■ **Problem description**:
Find and copy each line of the data that includes "will".

■ **Collected data**:

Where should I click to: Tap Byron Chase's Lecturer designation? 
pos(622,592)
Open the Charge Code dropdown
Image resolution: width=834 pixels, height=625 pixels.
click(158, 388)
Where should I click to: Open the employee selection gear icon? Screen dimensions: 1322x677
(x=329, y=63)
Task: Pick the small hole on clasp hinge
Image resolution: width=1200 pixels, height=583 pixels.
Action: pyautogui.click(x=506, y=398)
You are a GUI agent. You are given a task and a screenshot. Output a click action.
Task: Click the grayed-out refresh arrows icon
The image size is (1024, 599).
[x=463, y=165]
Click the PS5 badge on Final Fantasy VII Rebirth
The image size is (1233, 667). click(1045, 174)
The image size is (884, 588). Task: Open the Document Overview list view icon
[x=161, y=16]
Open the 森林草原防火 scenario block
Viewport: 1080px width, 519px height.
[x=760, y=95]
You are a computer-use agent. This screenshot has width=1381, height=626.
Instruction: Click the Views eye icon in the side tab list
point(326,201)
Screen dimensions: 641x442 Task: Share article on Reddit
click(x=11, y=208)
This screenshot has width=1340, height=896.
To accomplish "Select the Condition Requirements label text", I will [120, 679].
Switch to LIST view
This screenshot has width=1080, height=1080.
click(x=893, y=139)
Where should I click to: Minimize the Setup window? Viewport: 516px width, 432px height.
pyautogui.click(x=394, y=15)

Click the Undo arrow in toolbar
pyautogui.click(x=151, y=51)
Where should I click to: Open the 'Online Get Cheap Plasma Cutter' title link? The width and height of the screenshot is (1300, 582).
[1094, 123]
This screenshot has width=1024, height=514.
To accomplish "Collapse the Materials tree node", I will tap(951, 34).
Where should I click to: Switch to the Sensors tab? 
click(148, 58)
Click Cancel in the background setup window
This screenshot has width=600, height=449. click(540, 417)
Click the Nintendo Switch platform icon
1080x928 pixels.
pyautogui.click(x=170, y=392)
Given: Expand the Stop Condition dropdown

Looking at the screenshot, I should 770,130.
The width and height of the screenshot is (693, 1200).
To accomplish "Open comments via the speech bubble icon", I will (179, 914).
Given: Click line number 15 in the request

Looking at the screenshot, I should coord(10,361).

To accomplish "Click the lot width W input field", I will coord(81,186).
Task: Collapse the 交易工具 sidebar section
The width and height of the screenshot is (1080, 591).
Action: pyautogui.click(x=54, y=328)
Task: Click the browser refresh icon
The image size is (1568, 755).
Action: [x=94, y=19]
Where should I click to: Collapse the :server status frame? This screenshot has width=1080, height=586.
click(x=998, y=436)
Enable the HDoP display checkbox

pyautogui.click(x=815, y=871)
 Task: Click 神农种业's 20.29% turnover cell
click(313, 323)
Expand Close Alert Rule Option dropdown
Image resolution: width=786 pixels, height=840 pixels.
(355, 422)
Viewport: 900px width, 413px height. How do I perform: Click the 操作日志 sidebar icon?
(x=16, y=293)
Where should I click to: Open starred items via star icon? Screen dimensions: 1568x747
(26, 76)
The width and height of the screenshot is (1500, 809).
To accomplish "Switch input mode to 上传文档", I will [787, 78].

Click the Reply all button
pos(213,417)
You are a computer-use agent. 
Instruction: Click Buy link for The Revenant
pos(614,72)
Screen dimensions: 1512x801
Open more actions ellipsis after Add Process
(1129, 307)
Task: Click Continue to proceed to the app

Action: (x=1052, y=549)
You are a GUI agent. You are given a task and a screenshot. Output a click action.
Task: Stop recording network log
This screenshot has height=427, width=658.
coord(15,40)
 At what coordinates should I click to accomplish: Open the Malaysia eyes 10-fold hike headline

■ **Response to this task**:
To accomplish "Select the Condition Requirements label text", I will [120, 679].
To accomplish "Collapse the Materials tree node", I will tap(951, 34).
To accomplish "Open comments via the speech bubble icon", I will (179, 914).
To accomplish "Click the lot width W input field", I will coord(81,186).
To accomplish "Switch input mode to 上传文档", I will [787, 78].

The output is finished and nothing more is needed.